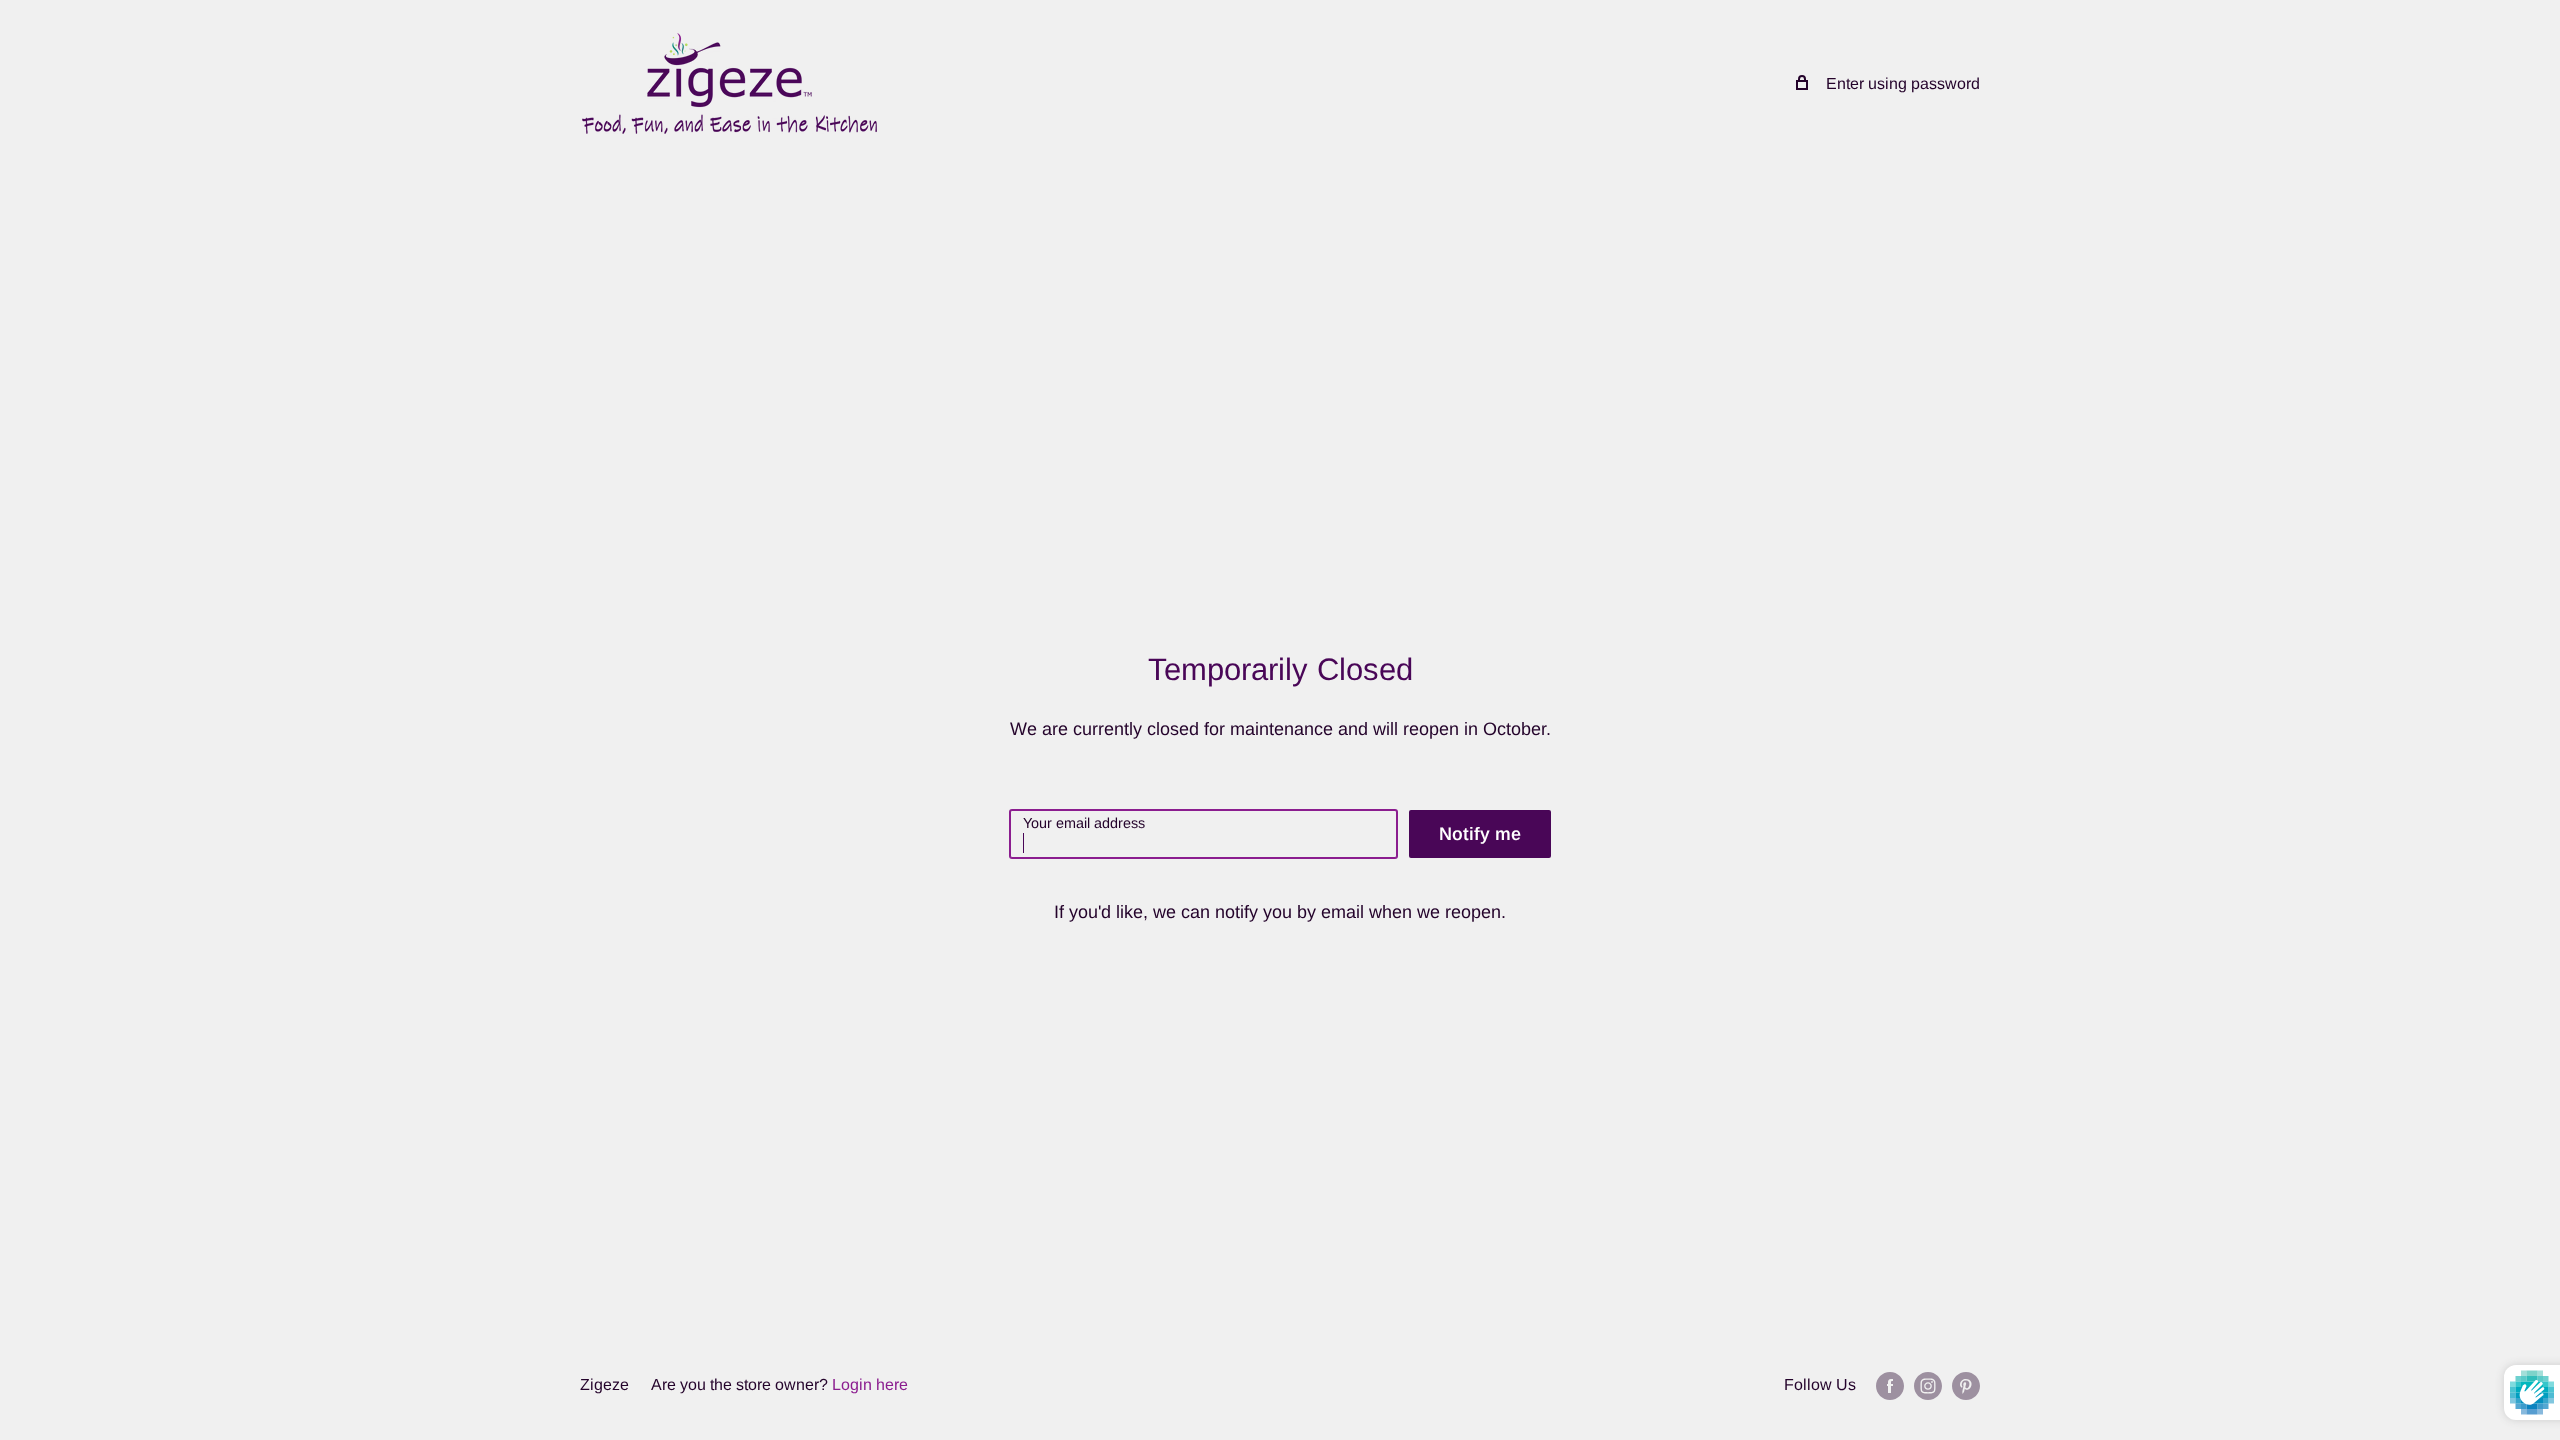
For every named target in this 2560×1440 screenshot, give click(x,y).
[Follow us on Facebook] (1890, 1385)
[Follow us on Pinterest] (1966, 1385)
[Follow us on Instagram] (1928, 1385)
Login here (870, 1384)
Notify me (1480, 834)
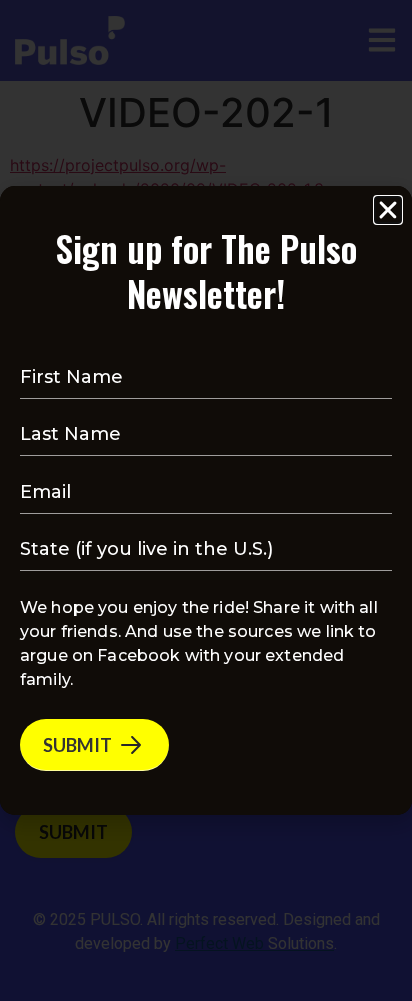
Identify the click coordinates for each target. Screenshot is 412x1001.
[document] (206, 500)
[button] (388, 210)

-.-.-

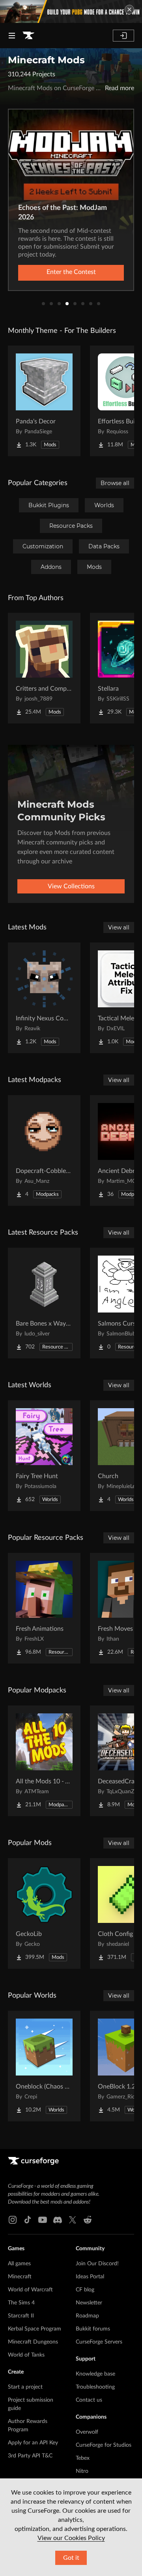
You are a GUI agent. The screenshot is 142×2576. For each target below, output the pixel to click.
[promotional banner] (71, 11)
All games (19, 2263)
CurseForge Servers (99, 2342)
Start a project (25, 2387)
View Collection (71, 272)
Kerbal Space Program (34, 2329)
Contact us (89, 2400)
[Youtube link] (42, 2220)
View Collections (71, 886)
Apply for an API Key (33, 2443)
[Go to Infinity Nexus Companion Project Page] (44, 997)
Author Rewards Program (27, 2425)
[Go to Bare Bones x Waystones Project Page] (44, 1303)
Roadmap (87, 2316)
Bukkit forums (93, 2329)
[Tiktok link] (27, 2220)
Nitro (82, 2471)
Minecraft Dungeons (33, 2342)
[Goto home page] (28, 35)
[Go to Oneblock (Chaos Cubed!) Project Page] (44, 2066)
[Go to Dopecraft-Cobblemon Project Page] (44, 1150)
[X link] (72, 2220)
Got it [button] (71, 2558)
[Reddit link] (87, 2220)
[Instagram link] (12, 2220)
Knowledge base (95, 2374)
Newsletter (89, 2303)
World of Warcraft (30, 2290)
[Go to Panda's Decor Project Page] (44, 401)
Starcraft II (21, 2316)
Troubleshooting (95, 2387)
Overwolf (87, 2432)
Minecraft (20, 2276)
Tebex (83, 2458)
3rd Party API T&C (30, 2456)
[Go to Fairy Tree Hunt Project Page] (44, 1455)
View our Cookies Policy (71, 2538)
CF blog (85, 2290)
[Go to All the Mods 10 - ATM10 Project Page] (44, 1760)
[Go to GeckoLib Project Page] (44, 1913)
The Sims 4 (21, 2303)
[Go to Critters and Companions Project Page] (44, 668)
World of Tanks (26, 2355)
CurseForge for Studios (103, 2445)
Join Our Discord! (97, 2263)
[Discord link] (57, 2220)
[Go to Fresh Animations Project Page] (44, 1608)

-.-.-

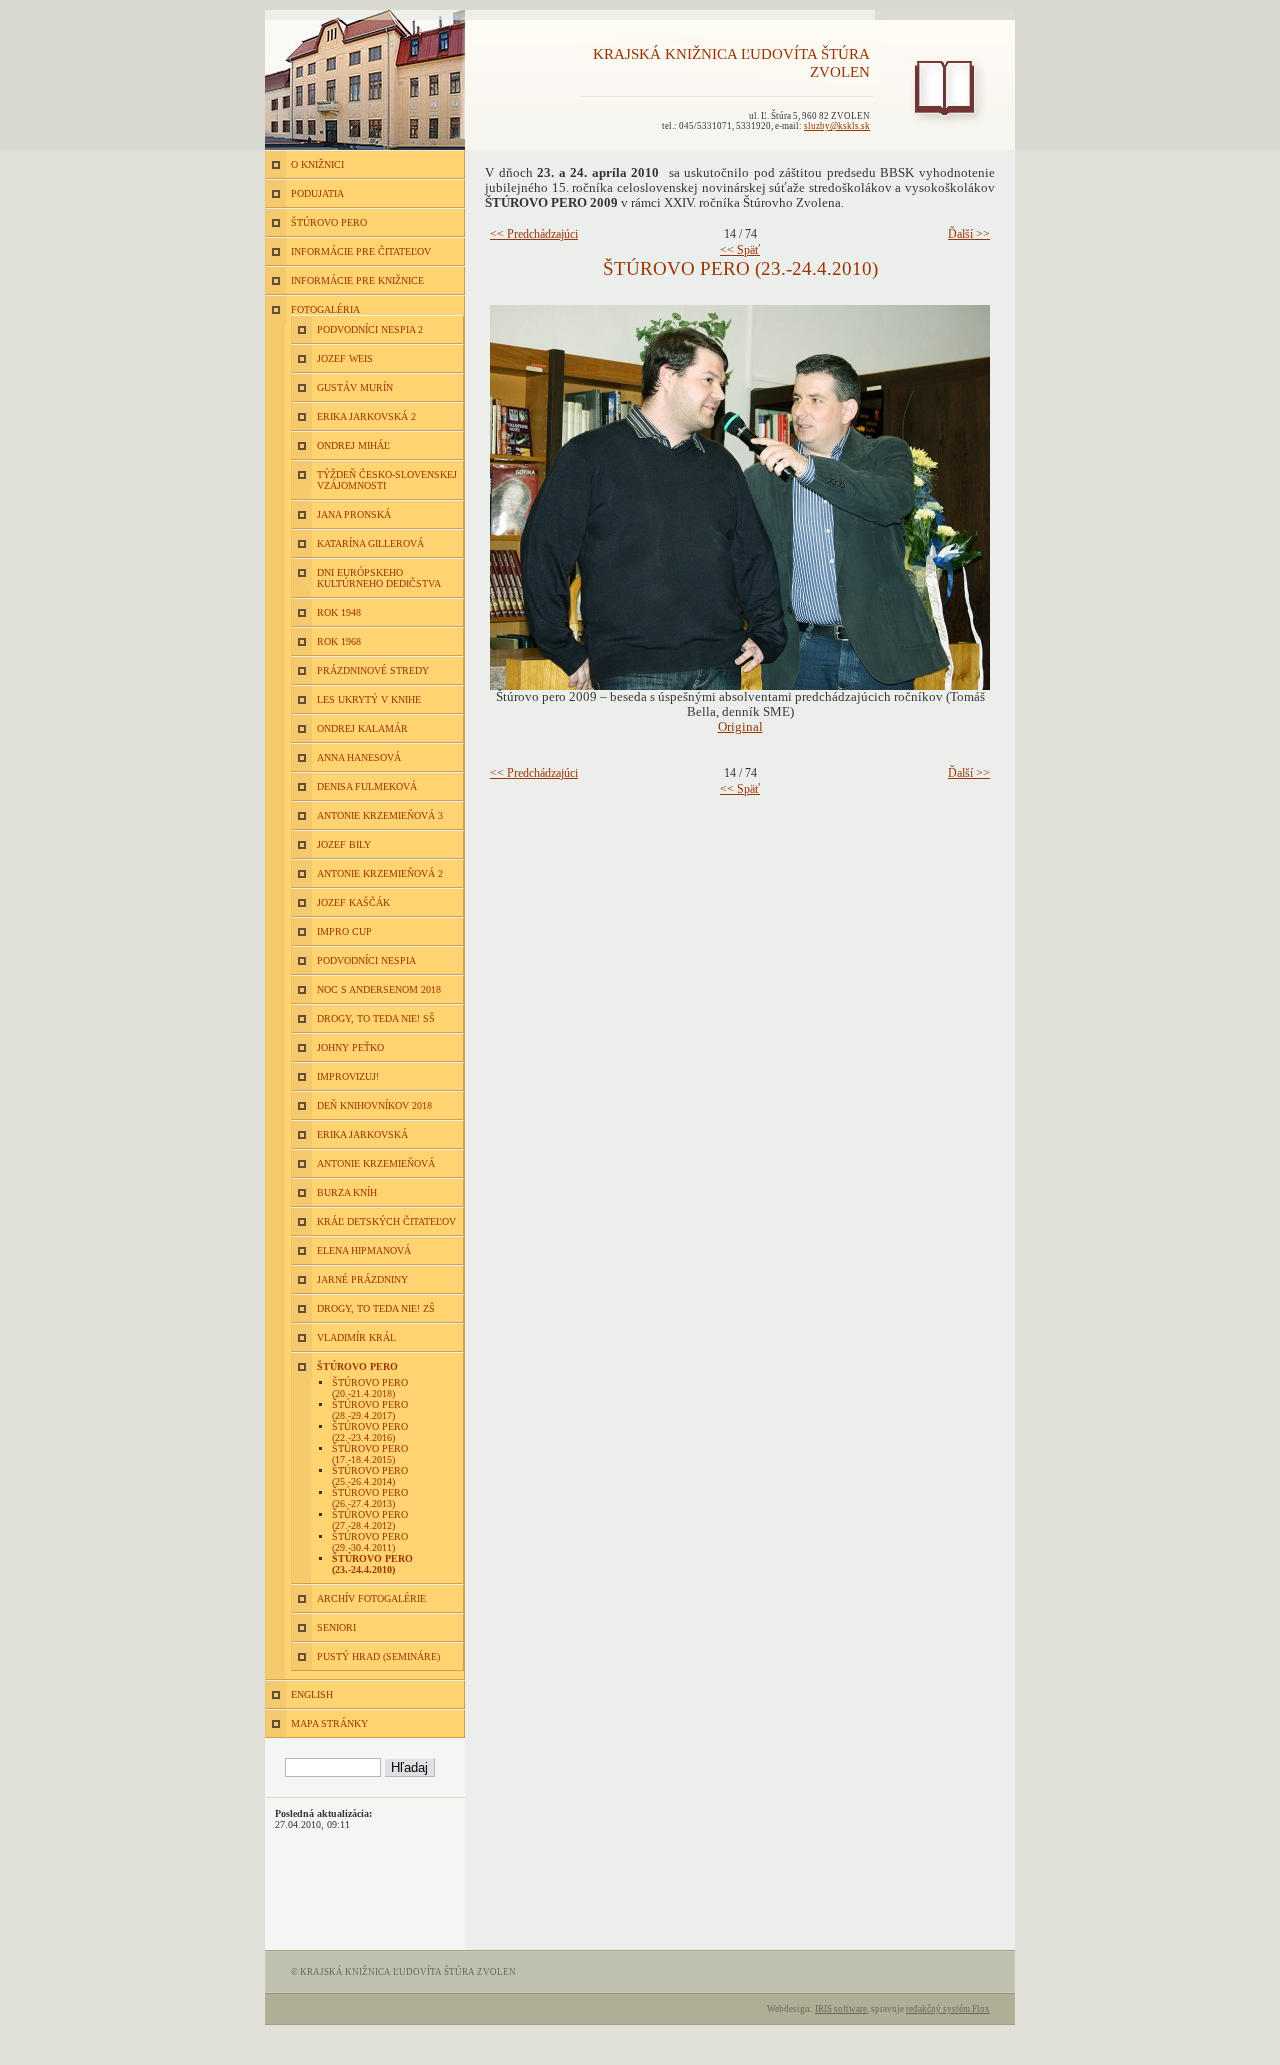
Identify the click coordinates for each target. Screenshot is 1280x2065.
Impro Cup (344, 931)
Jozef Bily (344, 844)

-.-.-

Task instructions: For this exercise, repeat exactly the lines of the data above from the one with "[Go to Panda's Decor Project Page] (44, 401)" down to the one with "[Go to Fresh", both end lines included.

Exercise solution:
[Go to Panda's Decor Project Page] (44, 401)
Starcraft II (21, 2316)
Troubleshooting (95, 2387)
Overwolf (87, 2432)
Minecraft (20, 2276)
Tebex (83, 2458)
3rd Party API T&C (30, 2456)
[Go to Fairy Tree Hunt Project Page] (44, 1455)
View our Cookies Policy (71, 2538)
CF blog (85, 2290)
[Go to All the Mods 10 - ATM10 Project Page] (44, 1760)
[Go to GeckoLib Project Page] (44, 1913)
The Sims 4 (21, 2303)
[Go to Critters and Companions Project Page] (44, 668)
World of Tanks (26, 2355)
CurseForge for Studios (103, 2445)
Join Our Discord! (97, 2263)
[Discord link] (57, 2220)
[Go to Fresh Animations Project Page] (44, 1608)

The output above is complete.